Peu de juifs américains souscrivent cependant à cette thèse. Hassia Diner, historienne de l’université de New York, refuse de se lancer dans de telles prédictions. Pour elle, la communauté juive évoluera quoi qu’il arrive. « Les juifs, le judaïsme, la culture juive ont tout à fait réussi à se passer d’un Etat souverain en Palestine pendant des siècles », explique-t-elle. Pour Shlomi Ravid, directeur exécutif du Centre israélien pour l’éducation du peuple juif, la question n’est pas de savoir qui a le plus besoin de qui. Les relations entre Israël et la diaspora doivent être basées sur le partenariat. « Le judaïsme sait s’adapter : même si le nombre de juifs venait à diminuer, sa civilisation saura prévaloir et prospérer », assure-t-il. En fait, la capacité d’Israël à maintenir une « société juive à visage humain » dépend de la diaspora. L’Etat juif « a désespérément besoin de la voix de juifs du monde entier pour lui rappeler quelle est sa vocation. »

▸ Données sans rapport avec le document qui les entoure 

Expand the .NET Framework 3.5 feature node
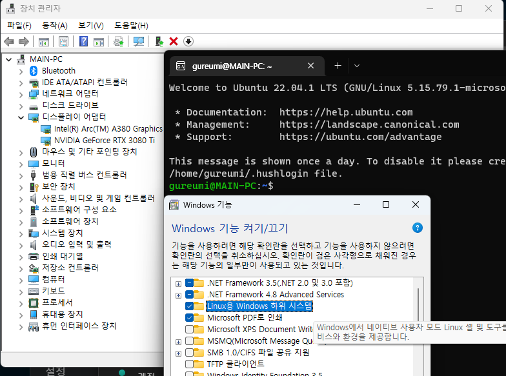The width and height of the screenshot is (506, 376). [178, 283]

Le sociologue du Hebrew Union College de New York, Steven M. Cohen, estime pour sa part que la civilisation juive survivrait de toute façon à la disparition plus qu’improbable d’Israël, « même s’il ne fait aucun doute que, si un tel scénario devait se produire, la vie juive en diaspora en sortirait réellement appauvrie. » Pour lui, les données démographiques ne sont pas aussi désastreuses que Krauthammer le laisse entendre : un nombre réduit, mais bien réel, de juifs non religieux engagés continue à prospérer aux côtés des orthodoxes, dit-il. Même s’il aimerait, il est vrai, les voir se marier à un âge plus précoce, épouser des coreligionnaires, et avoir plus d’enfants.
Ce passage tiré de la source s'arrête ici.